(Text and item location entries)
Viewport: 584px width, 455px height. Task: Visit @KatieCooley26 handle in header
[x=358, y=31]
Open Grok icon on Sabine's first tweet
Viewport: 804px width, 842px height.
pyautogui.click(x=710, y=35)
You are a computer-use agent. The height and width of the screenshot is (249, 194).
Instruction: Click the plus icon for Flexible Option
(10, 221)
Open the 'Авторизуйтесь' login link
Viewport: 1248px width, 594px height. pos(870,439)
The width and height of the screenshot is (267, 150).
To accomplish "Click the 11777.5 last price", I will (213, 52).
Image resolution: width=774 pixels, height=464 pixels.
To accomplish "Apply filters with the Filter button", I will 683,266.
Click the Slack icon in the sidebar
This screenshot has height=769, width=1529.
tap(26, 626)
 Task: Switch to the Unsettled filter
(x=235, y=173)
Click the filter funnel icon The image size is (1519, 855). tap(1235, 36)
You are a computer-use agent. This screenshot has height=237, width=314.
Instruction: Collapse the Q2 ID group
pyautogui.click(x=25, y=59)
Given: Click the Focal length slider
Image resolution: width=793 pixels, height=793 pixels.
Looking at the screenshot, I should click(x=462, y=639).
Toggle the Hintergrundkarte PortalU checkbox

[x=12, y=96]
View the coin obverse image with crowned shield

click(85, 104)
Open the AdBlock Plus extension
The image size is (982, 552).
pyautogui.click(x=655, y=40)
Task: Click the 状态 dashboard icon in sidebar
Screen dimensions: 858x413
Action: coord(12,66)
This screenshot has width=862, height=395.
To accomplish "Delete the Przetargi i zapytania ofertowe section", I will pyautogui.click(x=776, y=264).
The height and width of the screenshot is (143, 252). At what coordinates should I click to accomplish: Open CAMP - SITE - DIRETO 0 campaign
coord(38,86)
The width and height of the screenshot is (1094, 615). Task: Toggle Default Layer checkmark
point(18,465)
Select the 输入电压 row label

## [THE EXERCISE]
Gather each line in the listing above that contains the string "Open", and copy those lines word for word.

## [SOLUTION TO THE PROBLEM]
Open Grok icon on Sabine's first tweet
Open the 'Авторизуйтесь' login link
Open the AdBlock Plus extension
The height and width of the screenshot is (143, 252). At what coordinates should I click to accomplish: Open CAMP - SITE - DIRETO 0 campaign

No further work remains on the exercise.